ROPPONGI CROSSING 2019

森美術館のキュレーターに直撃! 多様化する社会においてアートが持ち得る力とは?

これまでは毎回ゲストキュレーターを迎えて開催していた「六本木クロッシング」。しかし、今年は初の試みとして森美術館のキュレーターのみで企画をしている。3人がディスカッションを重ねてたどり着いた「つないでみる」というテーマ。そこに込められたメッセージや、めまぐるしく変わりゆく社会の中で現代アートに触れる意味、そうした時間から生まれる可能性について話してもらった。

Photo by Kenta Aminaka
Text by Yuka Uchida

❶ 椿 玲子 さん
「現代人が抱く進歩史観への疑念に、
多様な解を示すのがアート」

──キュレーターのみなさんは現代の社会をどのように捉えているのでしょうか?

今は多様な価値観がシャッフルされている時代ですよね。テクノロジーは急速に進化しているけれど、それに伴って世界が幸福になっているかといえばそうではなくて、一方で粘菌や南方熊楠といったキーワードが人の心を掴んでいる。現代人はすでに進歩史観への疑念を抱き始めていると思います。

──そうした状況で“つないでみる”ことが有効だと。

はい。

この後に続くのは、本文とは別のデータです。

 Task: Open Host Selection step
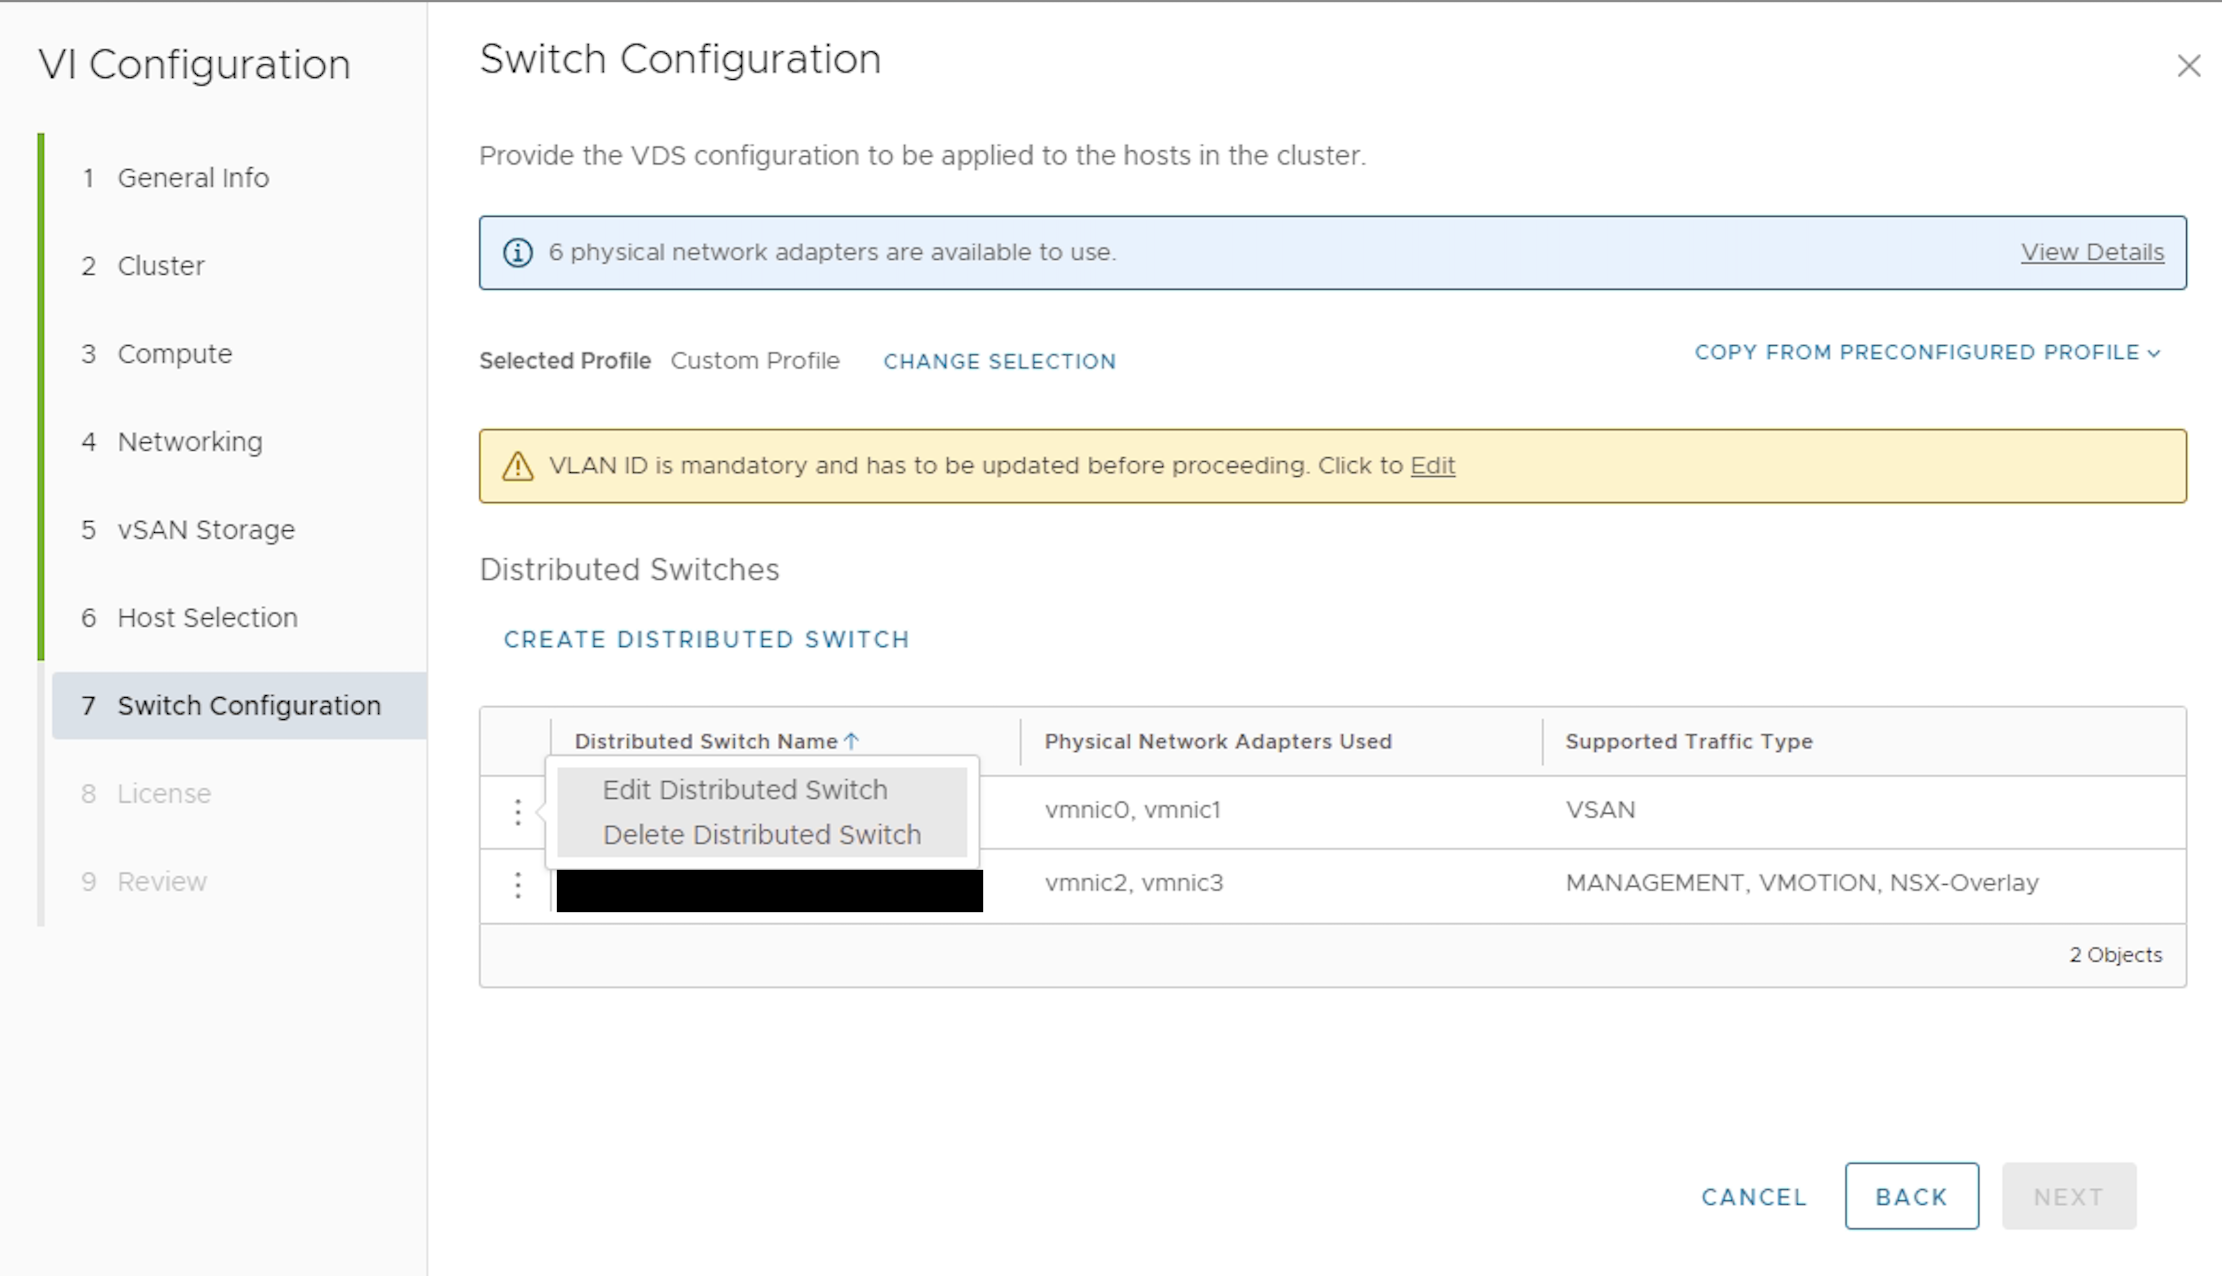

今回のテーマでは「みる」という実験的な意味合いが重要です。「やってみよう」という感覚。それが、今あるシステムとは異なる回路で、幸せを見つける方法ではないでしょうか。参加作家の中には、異なる年代や地域を繋げてみている人が多くいます。横断したり、円環したり、直線的に物事を考えないことで、気づくことは多々あると思います。

──アートのおもしろさはそこにあると。

アートは多分、テクノロジーのように完成度を突き詰めていくことを目的としていません。予想外の回路を結んだり、価値観を少しずらしたり、それを面白がる心を展覧会で共有できたら嬉しいですね。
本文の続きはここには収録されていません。